Хемингуэй мог говорить о Геллхорн, но я был уверен, что речь идет о Дитрих.
– Я ценю мнение Фрау превыше отзывов большинства самых известных критиков, Лукас. И знаешь, почему?
– Нет, – ответил я. Было уже поздно. Дитрих осталась в финке на выходные, значит, завтра и послезавтра Хемингуэю будет не до меня. Я хотел показать ему шифровальный блокнот и отправиться на боковую.
– Она многое знает, – сказал Хемингуэй. – Знает многое о вещах, которые я описываю в своих книгах. А ты знаешь, о чем я пишу, Лукас?
Я покачал головой.
– О выдуманных людях и событиях? – предположил я наконец.
– Пошел ты к такой-то матери, – сказал Хемингуэй. Но Он сказал это по-испански, негромко и с улыбкой. – Нет, Лукас. Я пишу о настоящих людях, о жизни, чести и достоинстве, о человеческих поступках. И я ценю мнение Фрау, потому что она многое знает об этом… знает об этом буквально все.
И о любви. Она знает о любви больше, чем все те люди, которых ты когда-либо встречал, Лукас.
– Пусть так, – сказал я и, взяв пустой бокал с широкого подлокотника кресла, провел пальцем по ободку. – Показать вам блокнот?
Взгляд Хемингуэя сфокусировался.
– Получилось?
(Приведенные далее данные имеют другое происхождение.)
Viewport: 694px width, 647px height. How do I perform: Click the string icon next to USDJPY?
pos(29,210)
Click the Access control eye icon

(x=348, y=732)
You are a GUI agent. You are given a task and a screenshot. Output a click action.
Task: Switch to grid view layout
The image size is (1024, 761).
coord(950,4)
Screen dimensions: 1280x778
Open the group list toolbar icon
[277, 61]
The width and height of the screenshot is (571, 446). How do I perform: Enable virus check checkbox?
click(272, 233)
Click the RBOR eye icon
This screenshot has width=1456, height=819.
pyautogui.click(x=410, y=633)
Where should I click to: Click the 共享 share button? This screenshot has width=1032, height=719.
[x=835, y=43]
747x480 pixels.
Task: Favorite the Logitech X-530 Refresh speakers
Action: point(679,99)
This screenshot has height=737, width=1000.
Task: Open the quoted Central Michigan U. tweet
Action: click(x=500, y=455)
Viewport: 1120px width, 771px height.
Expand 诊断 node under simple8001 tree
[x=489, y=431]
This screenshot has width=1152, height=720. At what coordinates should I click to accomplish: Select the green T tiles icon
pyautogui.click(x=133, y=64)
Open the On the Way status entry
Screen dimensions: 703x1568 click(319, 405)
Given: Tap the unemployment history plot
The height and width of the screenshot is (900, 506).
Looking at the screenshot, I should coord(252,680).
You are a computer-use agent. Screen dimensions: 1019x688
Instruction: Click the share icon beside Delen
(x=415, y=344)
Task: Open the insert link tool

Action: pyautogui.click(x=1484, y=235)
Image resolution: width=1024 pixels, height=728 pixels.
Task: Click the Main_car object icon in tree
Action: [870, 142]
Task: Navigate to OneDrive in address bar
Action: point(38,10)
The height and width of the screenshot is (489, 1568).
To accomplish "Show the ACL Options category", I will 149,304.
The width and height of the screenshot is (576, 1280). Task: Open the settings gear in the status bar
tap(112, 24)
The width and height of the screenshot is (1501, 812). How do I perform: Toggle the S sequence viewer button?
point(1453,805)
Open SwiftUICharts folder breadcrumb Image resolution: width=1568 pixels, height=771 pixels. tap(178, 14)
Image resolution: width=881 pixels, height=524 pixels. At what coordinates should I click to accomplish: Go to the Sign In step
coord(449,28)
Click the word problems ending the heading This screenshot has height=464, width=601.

Ты его расшифровал?
– Да.
– Чего же мы ждем, черт побери? – сказал писатель. – Марти проболтает с Марлен еще по меньшей мере полчаса.
Идем в старую кухню, посмотрим, о чем беседуют нацисты в ночном море.
Мы уже почти добрались до старой кухни, и я начал доставать блокнот, когда кто-то забарабанил в парадную дверь.
Я сунул блокнот в карман пиджака в тот самый миг, когда Хемингуэй распахнул дверь.
На пороге стояли два полицейских. Они крепко держали за руки Марию Маркес. Мария вырывалась, бранилась, лила слезы и всхлипывала.